Division 3—Amendment of Privacy and Data Protection Act 2014

Clause 209 amends section 121(1) of the Privacy and Data Protection Act 2014 to correct a spelling error by removing "an".

Part 8—Repeal

Clause 210 provides that this Act is repealed on 1 July 2021.

The repeal of this Act does not affect the continuing operation of the amendments made by it (see section 15(1) of the Interpretation of Legislation Act 1984).

Schedule 1—Further consequential amendments relating to public interest disclosures

Part A—Independent Broad-based Anti-corruption Commission Act 2011

Part A of the Schedule makes consequential amendments to the Independent Broad-based Anti-corruption Commission Act 2011 in relation to public interest disclosures.

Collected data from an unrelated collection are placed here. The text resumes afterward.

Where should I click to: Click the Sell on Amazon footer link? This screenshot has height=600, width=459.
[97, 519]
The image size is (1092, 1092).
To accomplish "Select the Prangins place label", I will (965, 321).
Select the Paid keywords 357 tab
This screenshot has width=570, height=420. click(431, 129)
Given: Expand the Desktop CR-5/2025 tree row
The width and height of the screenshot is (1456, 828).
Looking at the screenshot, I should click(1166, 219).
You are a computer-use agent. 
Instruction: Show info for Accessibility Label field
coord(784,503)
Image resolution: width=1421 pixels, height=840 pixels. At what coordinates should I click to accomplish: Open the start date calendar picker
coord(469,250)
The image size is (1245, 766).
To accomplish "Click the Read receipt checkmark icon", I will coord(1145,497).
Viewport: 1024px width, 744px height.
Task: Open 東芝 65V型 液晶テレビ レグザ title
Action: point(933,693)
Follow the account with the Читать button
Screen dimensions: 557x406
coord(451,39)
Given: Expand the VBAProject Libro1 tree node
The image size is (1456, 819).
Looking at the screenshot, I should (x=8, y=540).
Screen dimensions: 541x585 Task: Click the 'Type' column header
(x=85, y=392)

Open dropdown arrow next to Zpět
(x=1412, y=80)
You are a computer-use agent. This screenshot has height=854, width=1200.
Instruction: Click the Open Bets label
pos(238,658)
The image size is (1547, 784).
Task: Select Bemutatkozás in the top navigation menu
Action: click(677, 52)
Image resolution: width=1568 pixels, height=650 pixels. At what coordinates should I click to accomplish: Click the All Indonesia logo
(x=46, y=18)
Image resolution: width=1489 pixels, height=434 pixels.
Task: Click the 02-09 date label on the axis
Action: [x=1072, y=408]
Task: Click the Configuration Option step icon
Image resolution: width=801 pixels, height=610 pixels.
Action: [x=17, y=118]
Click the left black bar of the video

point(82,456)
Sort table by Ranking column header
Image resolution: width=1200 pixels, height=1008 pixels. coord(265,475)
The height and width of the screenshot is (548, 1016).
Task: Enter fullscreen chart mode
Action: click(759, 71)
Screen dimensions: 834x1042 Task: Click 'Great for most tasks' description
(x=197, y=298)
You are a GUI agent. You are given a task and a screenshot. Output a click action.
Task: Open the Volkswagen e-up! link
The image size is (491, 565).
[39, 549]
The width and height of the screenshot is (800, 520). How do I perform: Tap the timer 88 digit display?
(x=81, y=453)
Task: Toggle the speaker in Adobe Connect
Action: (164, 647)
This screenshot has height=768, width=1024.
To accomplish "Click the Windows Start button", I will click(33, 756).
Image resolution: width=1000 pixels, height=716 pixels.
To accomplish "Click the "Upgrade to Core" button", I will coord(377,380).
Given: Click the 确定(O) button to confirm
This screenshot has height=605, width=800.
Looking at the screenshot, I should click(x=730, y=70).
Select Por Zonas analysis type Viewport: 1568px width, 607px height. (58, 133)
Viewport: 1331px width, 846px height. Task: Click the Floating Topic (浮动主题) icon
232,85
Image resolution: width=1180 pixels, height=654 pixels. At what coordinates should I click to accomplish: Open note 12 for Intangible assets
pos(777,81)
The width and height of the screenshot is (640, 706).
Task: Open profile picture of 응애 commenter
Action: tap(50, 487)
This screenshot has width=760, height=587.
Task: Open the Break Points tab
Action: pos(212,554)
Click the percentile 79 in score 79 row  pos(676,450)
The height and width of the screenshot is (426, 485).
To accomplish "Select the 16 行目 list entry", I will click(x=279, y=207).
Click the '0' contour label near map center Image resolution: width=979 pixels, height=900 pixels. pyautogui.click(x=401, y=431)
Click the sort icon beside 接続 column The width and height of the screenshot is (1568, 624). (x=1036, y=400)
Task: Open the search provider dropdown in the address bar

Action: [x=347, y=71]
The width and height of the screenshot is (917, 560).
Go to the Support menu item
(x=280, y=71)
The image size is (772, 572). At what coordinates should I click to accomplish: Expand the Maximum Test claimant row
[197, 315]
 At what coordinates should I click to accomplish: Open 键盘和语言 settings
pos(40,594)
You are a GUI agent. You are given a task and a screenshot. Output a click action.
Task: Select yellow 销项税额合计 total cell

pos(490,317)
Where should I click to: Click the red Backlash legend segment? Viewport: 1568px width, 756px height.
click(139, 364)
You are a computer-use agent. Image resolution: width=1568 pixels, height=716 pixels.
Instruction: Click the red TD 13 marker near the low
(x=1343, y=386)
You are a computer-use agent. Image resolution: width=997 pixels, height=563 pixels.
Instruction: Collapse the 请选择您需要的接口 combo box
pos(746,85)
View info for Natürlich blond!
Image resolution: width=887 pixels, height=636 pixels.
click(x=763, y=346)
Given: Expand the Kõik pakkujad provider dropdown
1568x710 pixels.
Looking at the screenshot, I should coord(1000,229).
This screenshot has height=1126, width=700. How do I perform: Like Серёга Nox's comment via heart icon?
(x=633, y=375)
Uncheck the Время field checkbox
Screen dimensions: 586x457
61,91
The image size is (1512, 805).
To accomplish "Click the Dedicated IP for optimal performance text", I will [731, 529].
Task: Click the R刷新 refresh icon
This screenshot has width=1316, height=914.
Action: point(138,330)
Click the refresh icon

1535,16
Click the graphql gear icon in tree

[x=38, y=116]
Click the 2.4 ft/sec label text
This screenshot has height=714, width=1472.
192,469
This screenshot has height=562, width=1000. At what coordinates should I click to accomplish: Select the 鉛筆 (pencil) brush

Part B—Victorian Inspectorate Act 2011

Part B of the Schedule makes consequential amendments to the Victorian Inspectorate Act 2011 in relation to public interest disclosures.

Part C—Ombudsman Act 1973

Part C of the Schedule makes consequential amendments to the Ombudsman Act 1973 in relation to public interest disclosures.

Part D—Victoria Police Act 2013

Part D of the Schedule makes consequential amendments to the Victoria Police Act 2013 in relation to public interest disclosures.